## Document excerpt
* * *

Max bent over without paying attention and smacked his head on the corner of the TV stand. The sharp point left a goose egg on his forehead. He straightened, grabbed his head, and started to cry. In tears, he turned to me for comfort, reaching up so that I would pick him up.

"Oh!" I said. "Poor boy!" I picked him up and kissed his owie and then held him close while he cried.

One-year-old Third observed all of this. He had been standing right next to Max when the accident happened. Turning to face the TV, Third bent forward and deliberately hit his head on the screen. He looked back at me and gave an experimental "Waaah."

When that elicited no response from me, he turned back to the TV and hit his head against it again, a solid thunk on the glass. Then he looked to see if I had noticed and voiced a fake cry once more.

He was so cute that I just laughed at him. Funny baby!

Wednesday, April 9, 2014

Max's Horrible, Comical Impulses

We are on day three of Spring Break and I have had enough fun. I just want to stay home.

I can't remember if I have explained this before on my blog. Max is impulsive. We have talked and talked his ears off about choices and how he needs to think about the consequences of his actions before he does something. He's only four so I don't know how much of that is sinking in. So far none of it from what I can tell. At the water park, he jumped into the lazy river which was over his head, even though he couldn't swim. When he waded into the wave pool, he didn't stop trying to go deeper, even when the water was covering his mouth and nose. He is now in swimming lessons. Every time I take him to a public place, I lose him because he runs away. When hiking, he has literally walked right off of a log bridge over a rocky creek because he was looking at the sky instead of where he was going. Luckily, he was just bruised and not seriously hurt. I have no idea what goes on in his brain. Our pediatrician has suggested the possibility of ADHD, although we won't get a diagnosis until we can see if his behavior interferes with his ability to sit in school, learn, and do homework. He may just grow out of it. A lot of four-year-olds are wild. I repeatedly ask his preschool teacher how he behaves and I am told he is very good in school. He can also focus quite well on books, so I doubt ADHD is the problem if there is one. I have also noticed that he behaves better when I make sure he gets a nap. However, I am honestly afraid that I will not be able to make sure he makes it to adulthood. Sometimes his impulses are just mind boggling. Sometimes they are so preposterously bad that I have to laugh or I will tear out my own hair.

We didn't have any specific plans for the break. We've just been doing things as we go along. Monday was a nice, sunny day with a cool breeze. My man has been wanting to walk to the new 7-Eleven down the road to get a Slurpee. So we decided we would go as a family.

We reached the gas station and walked around the parking lot to the side of the building where we hovered for a moment while we decided what to do with the bikes and the dog. Max and JayJay got off their bikes and my man and I talked. We decided that he would take the older boys in with him while I stayed with Third and the dog outside. That small delay caused a tremendous amount of trouble.

When my man rounded the corner, he discovered Max standing very close to a large, red button fixed to the front outside wall of the gas station. It was the emergency shut-off button for the gas pumps. He was just dropping the flip-cover over the button. My man grabbed Max.

* * *

## Entries shown
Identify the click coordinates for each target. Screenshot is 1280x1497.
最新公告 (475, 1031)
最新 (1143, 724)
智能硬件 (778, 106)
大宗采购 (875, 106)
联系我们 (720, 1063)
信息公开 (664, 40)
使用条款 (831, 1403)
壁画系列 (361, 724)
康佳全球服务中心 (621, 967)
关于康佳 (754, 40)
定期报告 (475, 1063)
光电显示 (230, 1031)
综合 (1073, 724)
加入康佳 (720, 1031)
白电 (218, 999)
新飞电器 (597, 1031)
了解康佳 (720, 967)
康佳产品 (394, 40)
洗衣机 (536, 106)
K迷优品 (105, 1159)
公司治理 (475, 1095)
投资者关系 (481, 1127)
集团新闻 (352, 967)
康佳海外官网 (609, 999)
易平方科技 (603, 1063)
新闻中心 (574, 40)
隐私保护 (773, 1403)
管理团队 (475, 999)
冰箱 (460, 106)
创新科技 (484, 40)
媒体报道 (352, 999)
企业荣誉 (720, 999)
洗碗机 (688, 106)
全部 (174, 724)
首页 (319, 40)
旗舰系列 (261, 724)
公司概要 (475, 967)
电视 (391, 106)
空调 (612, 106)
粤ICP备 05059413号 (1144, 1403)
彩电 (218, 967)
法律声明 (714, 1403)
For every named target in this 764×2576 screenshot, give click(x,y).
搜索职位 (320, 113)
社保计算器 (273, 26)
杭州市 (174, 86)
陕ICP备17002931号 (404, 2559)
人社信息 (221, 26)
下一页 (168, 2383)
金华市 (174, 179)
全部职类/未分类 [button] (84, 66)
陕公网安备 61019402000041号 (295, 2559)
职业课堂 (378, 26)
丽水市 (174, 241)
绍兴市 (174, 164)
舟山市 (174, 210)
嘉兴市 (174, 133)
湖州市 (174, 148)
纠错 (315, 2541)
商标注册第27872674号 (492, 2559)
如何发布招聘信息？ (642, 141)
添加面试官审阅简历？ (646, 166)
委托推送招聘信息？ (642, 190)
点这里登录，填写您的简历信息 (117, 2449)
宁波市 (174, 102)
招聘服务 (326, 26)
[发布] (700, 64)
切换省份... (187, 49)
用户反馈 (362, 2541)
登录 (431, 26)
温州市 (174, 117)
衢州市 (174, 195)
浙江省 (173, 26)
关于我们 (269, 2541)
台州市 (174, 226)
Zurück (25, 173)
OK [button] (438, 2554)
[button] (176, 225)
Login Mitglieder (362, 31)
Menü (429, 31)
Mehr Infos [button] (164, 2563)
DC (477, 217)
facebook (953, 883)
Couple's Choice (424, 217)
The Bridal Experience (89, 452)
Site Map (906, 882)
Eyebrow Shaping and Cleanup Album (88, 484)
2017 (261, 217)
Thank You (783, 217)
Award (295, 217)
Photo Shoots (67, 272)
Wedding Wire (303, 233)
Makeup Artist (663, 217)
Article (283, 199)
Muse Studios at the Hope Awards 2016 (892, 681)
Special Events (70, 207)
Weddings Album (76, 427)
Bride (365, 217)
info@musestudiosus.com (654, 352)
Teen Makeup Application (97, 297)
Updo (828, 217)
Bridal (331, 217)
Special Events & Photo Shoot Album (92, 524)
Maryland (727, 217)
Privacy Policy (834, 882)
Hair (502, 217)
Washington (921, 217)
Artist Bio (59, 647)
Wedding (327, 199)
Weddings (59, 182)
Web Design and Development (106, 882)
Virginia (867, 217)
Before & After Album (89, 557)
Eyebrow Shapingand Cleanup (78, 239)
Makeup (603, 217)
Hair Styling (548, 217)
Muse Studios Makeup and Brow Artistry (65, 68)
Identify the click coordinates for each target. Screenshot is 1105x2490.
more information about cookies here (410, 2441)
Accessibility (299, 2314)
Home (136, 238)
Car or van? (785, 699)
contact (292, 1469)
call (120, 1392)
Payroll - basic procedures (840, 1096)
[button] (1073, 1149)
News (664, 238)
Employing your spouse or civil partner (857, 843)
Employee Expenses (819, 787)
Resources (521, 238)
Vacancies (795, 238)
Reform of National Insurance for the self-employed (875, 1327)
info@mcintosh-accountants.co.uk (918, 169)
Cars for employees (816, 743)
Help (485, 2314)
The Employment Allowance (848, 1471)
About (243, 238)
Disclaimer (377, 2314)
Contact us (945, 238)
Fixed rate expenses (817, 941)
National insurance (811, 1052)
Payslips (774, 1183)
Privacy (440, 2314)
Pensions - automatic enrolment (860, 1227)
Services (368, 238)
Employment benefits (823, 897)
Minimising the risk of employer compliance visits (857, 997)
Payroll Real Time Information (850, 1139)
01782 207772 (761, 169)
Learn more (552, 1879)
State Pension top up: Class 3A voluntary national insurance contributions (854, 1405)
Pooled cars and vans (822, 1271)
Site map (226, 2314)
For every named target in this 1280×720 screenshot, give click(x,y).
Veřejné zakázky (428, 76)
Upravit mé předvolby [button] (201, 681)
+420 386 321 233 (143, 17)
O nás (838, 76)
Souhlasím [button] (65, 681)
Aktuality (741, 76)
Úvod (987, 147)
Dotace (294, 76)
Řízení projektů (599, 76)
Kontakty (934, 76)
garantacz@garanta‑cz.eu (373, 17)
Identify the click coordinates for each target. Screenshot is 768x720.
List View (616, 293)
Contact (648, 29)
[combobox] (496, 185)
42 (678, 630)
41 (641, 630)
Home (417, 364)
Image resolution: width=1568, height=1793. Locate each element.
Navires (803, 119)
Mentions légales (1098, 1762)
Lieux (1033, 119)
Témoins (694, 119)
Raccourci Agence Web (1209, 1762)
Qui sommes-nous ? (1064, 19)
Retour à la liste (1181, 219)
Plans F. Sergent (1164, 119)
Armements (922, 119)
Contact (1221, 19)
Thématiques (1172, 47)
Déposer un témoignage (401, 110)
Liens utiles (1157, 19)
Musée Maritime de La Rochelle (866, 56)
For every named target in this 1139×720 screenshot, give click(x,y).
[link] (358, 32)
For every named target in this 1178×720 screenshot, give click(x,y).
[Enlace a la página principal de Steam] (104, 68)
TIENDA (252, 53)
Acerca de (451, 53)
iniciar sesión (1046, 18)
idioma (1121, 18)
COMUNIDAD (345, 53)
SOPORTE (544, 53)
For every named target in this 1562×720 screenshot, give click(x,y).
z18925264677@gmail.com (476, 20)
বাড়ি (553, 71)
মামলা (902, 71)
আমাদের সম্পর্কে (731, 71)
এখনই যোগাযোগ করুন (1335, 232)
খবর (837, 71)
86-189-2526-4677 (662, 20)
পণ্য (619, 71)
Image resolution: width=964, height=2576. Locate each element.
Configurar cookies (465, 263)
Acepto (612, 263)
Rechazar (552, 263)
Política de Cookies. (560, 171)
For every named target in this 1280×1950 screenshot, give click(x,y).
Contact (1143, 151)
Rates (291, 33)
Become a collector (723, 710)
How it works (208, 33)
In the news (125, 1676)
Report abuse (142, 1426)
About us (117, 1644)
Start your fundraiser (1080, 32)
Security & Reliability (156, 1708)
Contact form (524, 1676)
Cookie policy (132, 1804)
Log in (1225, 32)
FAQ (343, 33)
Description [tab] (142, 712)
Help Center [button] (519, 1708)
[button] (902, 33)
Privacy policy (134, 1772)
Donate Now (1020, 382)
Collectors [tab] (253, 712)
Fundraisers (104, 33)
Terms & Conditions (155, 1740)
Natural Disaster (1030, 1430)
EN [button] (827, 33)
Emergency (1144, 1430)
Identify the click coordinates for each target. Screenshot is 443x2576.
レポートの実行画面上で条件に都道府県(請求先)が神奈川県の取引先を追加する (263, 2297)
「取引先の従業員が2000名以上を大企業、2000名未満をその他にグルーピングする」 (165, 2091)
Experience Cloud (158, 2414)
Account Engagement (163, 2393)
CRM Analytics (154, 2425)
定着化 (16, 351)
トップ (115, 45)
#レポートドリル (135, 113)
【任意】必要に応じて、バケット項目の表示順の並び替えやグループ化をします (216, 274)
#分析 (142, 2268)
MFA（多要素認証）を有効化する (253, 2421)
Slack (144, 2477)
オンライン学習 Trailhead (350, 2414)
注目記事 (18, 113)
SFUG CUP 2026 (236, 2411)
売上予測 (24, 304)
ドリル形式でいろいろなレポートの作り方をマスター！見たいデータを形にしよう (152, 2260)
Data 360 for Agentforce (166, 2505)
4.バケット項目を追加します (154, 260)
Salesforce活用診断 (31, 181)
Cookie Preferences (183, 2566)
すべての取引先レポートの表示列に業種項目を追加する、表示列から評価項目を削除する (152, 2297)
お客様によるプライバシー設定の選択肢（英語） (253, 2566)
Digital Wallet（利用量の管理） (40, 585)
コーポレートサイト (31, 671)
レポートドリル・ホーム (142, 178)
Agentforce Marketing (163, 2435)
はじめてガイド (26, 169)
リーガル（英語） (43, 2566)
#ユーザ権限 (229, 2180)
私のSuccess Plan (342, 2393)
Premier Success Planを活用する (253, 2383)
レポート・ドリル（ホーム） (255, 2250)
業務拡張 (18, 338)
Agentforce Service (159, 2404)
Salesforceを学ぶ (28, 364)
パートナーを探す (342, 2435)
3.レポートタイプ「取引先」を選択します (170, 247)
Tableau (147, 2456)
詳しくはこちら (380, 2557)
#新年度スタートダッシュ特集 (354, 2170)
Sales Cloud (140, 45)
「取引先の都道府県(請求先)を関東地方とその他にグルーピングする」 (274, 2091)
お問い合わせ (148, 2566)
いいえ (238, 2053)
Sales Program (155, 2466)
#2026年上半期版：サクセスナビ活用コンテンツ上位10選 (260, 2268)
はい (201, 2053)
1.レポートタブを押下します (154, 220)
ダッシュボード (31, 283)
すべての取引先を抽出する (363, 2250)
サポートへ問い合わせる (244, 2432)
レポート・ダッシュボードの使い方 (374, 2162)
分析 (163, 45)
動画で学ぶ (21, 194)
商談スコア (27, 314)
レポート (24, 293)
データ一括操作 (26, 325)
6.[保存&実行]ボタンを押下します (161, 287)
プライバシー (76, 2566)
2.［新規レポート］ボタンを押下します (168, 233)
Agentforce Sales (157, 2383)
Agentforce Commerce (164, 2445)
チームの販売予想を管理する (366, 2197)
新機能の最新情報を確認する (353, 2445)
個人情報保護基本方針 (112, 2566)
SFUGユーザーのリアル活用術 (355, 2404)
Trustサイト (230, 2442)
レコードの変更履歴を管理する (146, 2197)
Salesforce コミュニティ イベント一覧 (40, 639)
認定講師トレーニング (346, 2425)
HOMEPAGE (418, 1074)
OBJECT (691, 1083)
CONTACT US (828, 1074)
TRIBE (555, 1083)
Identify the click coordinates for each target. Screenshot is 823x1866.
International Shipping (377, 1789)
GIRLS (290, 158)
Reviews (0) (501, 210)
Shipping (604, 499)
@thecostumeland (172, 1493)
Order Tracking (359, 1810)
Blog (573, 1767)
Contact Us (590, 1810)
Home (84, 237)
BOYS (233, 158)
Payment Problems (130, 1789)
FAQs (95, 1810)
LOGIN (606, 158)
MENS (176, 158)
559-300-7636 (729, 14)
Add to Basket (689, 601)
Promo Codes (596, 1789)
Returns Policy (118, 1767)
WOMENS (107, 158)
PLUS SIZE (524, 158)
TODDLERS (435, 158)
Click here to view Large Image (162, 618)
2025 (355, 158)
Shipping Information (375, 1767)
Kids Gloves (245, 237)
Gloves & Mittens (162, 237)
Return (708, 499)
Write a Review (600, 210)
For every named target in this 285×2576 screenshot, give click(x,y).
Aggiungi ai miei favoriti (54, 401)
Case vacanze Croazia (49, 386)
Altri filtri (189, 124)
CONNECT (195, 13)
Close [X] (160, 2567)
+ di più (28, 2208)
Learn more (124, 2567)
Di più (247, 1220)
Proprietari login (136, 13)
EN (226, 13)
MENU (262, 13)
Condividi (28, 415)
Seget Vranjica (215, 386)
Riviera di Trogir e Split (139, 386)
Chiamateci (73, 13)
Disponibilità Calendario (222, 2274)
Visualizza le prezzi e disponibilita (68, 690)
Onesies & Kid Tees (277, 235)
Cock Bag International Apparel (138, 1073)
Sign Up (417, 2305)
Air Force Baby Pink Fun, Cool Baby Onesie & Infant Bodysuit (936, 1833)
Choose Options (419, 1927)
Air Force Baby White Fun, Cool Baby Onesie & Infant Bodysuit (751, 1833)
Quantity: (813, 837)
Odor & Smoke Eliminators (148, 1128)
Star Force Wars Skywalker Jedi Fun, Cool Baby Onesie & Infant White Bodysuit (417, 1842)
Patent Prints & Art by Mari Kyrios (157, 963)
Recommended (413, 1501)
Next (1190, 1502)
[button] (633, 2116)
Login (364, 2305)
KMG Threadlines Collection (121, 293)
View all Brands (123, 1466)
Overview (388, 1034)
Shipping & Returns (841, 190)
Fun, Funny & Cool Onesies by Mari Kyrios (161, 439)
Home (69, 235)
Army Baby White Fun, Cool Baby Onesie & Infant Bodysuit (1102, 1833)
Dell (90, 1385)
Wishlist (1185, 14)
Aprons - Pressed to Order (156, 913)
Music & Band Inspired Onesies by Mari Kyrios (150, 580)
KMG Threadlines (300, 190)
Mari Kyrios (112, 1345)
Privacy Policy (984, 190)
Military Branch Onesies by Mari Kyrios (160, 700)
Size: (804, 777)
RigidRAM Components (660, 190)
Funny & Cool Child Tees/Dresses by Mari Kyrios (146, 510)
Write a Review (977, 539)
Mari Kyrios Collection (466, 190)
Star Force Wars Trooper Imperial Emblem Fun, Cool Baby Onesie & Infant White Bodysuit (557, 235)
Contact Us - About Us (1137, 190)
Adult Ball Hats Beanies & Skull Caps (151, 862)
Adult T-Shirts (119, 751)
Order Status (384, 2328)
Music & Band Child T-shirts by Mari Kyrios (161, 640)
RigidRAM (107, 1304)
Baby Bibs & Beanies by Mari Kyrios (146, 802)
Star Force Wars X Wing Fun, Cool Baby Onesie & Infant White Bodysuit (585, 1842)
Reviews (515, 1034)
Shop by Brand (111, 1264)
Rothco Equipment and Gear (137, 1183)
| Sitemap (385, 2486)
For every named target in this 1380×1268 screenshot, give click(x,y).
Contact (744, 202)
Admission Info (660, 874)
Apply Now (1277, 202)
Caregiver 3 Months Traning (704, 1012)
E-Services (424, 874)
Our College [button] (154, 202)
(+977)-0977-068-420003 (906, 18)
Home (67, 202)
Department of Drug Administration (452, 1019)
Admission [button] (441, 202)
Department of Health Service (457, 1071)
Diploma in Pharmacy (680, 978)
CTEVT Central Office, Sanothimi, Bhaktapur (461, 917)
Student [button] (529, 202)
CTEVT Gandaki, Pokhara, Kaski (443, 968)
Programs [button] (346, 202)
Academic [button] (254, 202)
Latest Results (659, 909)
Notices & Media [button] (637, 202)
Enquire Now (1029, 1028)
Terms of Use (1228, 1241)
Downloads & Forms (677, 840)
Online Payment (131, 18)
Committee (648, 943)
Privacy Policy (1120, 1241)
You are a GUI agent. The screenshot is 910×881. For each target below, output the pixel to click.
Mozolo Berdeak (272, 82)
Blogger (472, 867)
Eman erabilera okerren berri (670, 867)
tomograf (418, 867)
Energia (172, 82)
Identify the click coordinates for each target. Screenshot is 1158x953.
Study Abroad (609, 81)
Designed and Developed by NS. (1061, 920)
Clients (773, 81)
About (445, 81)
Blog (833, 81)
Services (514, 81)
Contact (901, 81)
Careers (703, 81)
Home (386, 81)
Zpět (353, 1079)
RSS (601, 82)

* * *

## Prompt A
Transcribe the section of the blog excerpt that begins at the words "Max bent over" and stops after "him. Funny baby!".
## Prompt B
Decide whether each statement agrees with the blog excerpt, answering yes or no and quoting the words that decide it. (i) Max's preschool teacher says he behaves very well at school. (ii) The family had made specific plans for Spring Break. (iii) Third hit his head on the TV screen only once.

## Written response A
Max bent over without paying attention and smacked his head on the corner of the TV stand. The sharp point left a goose egg on his forehead. He straightened, grabbed his head, and started to cry. In tears, he turned to me for comfort, reaching up so that I would pick him up.

"Oh!" I said. "Poor boy!" I picked him up and kissed his owie and then held him close while he cried.

One-year-old Third observed all of this. He had been standing right next to Max when the accident happened. Turning to face the TV, Third bent forward and deliberately hit his head on the screen. He looked back at me and gave an experimental "Waaah."

When that elicited no response from me, he turned back to the TV and hit his head against it again, a solid thunk on the glass. Then he looked to see if I had noticed and voiced a fake cry once more.

He was so cute that I just laughed at him. Funny baby!

## Written response B
(i) Yes: "I am told he is very good in school."
(ii) No: "We didn't have any specific plans for the break."
(iii) No: "he turned back to the TV and hit his head against it again"